WORK INSTRUCTIONS >>
Down to the last line, repeat the entries exactly.

####

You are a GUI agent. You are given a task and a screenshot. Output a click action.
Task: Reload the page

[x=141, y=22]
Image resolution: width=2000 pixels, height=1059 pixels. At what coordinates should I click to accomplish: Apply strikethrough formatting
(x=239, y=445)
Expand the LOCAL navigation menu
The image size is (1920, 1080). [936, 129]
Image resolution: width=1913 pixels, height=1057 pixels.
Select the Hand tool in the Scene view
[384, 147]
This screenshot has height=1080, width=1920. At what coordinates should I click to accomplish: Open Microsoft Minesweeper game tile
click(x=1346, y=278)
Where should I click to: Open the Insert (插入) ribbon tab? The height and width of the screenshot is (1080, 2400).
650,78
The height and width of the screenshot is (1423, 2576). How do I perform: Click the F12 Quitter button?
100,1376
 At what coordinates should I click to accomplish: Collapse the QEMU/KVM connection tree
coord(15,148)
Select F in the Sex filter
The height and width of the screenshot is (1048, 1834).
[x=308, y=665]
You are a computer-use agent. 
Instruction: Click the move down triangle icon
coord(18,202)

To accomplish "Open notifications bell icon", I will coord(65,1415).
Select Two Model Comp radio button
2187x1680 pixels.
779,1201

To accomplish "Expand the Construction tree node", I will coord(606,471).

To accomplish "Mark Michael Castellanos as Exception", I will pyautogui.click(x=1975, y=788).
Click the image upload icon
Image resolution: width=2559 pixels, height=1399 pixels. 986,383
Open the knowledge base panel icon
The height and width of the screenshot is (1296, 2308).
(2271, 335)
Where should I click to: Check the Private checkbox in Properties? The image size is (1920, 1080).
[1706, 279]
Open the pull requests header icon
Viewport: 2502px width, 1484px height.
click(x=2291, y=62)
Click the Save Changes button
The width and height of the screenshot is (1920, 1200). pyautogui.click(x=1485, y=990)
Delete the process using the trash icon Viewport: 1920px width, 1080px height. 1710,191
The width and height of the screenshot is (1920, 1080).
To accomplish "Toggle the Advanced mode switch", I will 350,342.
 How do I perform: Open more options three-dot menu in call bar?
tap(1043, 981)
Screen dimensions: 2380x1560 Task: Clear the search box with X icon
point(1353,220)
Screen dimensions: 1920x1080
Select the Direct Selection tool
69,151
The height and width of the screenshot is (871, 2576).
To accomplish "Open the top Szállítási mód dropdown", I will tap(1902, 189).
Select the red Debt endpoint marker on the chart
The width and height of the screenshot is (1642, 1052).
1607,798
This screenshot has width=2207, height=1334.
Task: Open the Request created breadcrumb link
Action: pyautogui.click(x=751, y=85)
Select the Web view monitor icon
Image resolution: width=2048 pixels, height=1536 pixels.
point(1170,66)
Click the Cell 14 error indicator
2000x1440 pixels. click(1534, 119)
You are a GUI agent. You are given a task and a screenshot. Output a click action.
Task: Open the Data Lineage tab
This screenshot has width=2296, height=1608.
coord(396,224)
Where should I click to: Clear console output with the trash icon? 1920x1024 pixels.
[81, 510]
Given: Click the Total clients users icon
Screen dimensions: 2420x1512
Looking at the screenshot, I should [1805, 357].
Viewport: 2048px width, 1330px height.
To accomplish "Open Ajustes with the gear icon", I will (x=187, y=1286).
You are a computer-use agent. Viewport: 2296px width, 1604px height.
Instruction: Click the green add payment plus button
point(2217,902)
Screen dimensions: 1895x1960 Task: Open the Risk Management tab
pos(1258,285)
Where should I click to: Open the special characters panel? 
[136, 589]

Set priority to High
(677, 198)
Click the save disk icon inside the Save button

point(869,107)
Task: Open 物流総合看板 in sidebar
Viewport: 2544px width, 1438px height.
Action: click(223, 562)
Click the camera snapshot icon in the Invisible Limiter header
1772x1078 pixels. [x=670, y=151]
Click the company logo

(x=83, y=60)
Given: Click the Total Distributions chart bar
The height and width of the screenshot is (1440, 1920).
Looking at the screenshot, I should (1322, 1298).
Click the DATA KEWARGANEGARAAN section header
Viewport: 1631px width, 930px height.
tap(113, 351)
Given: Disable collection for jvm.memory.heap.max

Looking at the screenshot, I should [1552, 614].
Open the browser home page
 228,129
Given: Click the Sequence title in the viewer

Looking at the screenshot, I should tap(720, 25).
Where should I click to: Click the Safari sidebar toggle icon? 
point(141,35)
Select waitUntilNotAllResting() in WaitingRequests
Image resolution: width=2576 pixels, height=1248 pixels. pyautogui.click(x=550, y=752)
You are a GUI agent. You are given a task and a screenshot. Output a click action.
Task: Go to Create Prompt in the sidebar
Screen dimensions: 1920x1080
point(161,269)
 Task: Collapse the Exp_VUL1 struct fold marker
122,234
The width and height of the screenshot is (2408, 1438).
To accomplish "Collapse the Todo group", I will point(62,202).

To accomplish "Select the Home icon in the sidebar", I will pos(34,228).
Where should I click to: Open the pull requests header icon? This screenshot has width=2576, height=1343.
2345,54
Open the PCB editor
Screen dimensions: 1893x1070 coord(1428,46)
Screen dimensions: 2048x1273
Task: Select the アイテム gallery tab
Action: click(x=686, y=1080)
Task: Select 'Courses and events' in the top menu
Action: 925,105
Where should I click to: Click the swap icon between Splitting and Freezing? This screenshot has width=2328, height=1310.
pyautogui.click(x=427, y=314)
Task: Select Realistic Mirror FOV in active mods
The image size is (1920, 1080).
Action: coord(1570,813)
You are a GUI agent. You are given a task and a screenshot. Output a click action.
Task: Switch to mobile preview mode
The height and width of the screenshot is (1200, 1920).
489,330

####

WRITTEN REPLY >>
You are a GUI agent. You are given a task and a screenshot. Output a click action.
Task: Reload the page

[x=141, y=22]
Image resolution: width=2000 pixels, height=1059 pixels. At what coordinates should I click to accomplish: Apply strikethrough formatting
(x=239, y=445)
Expand the LOCAL navigation menu
The image size is (1920, 1080). [936, 129]
Image resolution: width=1913 pixels, height=1057 pixels.
Select the Hand tool in the Scene view
[384, 147]
This screenshot has height=1080, width=1920. At what coordinates should I click to accomplish: Open Microsoft Minesweeper game tile
click(x=1346, y=278)
Where should I click to: Open the Insert (插入) ribbon tab? The height and width of the screenshot is (1080, 2400).
650,78
The height and width of the screenshot is (1423, 2576). How do I perform: Click the F12 Quitter button?
100,1376
 At what coordinates should I click to accomplish: Collapse the QEMU/KVM connection tree
coord(15,148)
Select F in the Sex filter
The height and width of the screenshot is (1048, 1834).
[x=308, y=665]
You are a computer-use agent. 
Instruction: Click the move down triangle icon
coord(18,202)

To accomplish "Open notifications bell icon", I will coord(65,1415).
Select Two Model Comp radio button
2187x1680 pixels.
779,1201

To accomplish "Expand the Construction tree node", I will coord(606,471).

To accomplish "Mark Michael Castellanos as Exception", I will pyautogui.click(x=1975, y=788).
Click the image upload icon
Image resolution: width=2559 pixels, height=1399 pixels. 986,383
Open the knowledge base panel icon
The height and width of the screenshot is (1296, 2308).
(2271, 335)
Where should I click to: Check the Private checkbox in Properties? The image size is (1920, 1080).
[1706, 279]
Open the pull requests header icon
Viewport: 2502px width, 1484px height.
click(x=2291, y=62)
Click the Save Changes button
The width and height of the screenshot is (1920, 1200). pyautogui.click(x=1485, y=990)
Delete the process using the trash icon Viewport: 1920px width, 1080px height. 1710,191
The width and height of the screenshot is (1920, 1080).
To accomplish "Toggle the Advanced mode switch", I will 350,342.
 How do I perform: Open more options three-dot menu in call bar?
tap(1043, 981)
Screen dimensions: 2380x1560 Task: Clear the search box with X icon
point(1353,220)
Screen dimensions: 1920x1080
Select the Direct Selection tool
69,151
The height and width of the screenshot is (871, 2576).
To accomplish "Open the top Szállítási mód dropdown", I will tap(1902, 189).
Select the red Debt endpoint marker on the chart
The width and height of the screenshot is (1642, 1052).
1607,798
This screenshot has width=2207, height=1334.
Task: Open the Request created breadcrumb link
Action: pyautogui.click(x=751, y=85)
Select the Web view monitor icon
Image resolution: width=2048 pixels, height=1536 pixels.
point(1170,66)
Click the Cell 14 error indicator
2000x1440 pixels. click(1534, 119)
You are a GUI agent. You are given a task and a screenshot. Output a click action.
Task: Open the Data Lineage tab
This screenshot has width=2296, height=1608.
coord(396,224)
Where should I click to: Clear console output with the trash icon? 1920x1024 pixels.
[81, 510]
Given: Click the Total clients users icon
Screen dimensions: 2420x1512
Looking at the screenshot, I should [1805, 357].
Viewport: 2048px width, 1330px height.
To accomplish "Open Ajustes with the gear icon", I will (x=187, y=1286).
You are a computer-use agent. Viewport: 2296px width, 1604px height.
Instruction: Click the green add payment plus button
point(2217,902)
Screen dimensions: 1895x1960 Task: Open the Risk Management tab
pos(1258,285)
Where should I click to: Open the special characters panel? 
[136, 589]

Set priority to High
(677, 198)
Click the save disk icon inside the Save button

point(869,107)
Task: Open 物流総合看板 in sidebar
Viewport: 2544px width, 1438px height.
Action: click(223, 562)
Click the camera snapshot icon in the Invisible Limiter header
1772x1078 pixels. [x=670, y=151]
Click the company logo

(x=83, y=60)
Given: Click the Total Distributions chart bar
The height and width of the screenshot is (1440, 1920).
Looking at the screenshot, I should (1322, 1298).
Click the DATA KEWARGANEGARAAN section header
Viewport: 1631px width, 930px height.
tap(113, 351)
Given: Disable collection for jvm.memory.heap.max

Looking at the screenshot, I should [1552, 614].
Open the browser home page
 228,129
Given: Click the Sequence title in the viewer

Looking at the screenshot, I should tap(720, 25).
Where should I click to: Click the Safari sidebar toggle icon? 
point(141,35)
Select waitUntilNotAllResting() in WaitingRequests
Image resolution: width=2576 pixels, height=1248 pixels. pyautogui.click(x=550, y=752)
You are a GUI agent. You are given a task and a screenshot. Output a click action.
Task: Go to Create Prompt in the sidebar
Screen dimensions: 1920x1080
point(161,269)
 Task: Collapse the Exp_VUL1 struct fold marker
122,234
The width and height of the screenshot is (2408, 1438).
To accomplish "Collapse the Todo group", I will point(62,202).

To accomplish "Select the Home icon in the sidebar", I will pos(34,228).
Where should I click to: Open the pull requests header icon? This screenshot has width=2576, height=1343.
2345,54
Open the PCB editor
Screen dimensions: 1893x1070 coord(1428,46)
Screen dimensions: 2048x1273
Task: Select the アイテム gallery tab
Action: click(x=686, y=1080)
Task: Select 'Courses and events' in the top menu
Action: 925,105
Where should I click to: Click the swap icon between Splitting and Freezing? This screenshot has width=2328, height=1310.
pyautogui.click(x=427, y=314)
Task: Select Realistic Mirror FOV in active mods
The image size is (1920, 1080).
Action: coord(1570,813)
You are a GUI agent. You are given a task and a screenshot. Output a click action.
Task: Switch to mobile preview mode
The height and width of the screenshot is (1200, 1920).
489,330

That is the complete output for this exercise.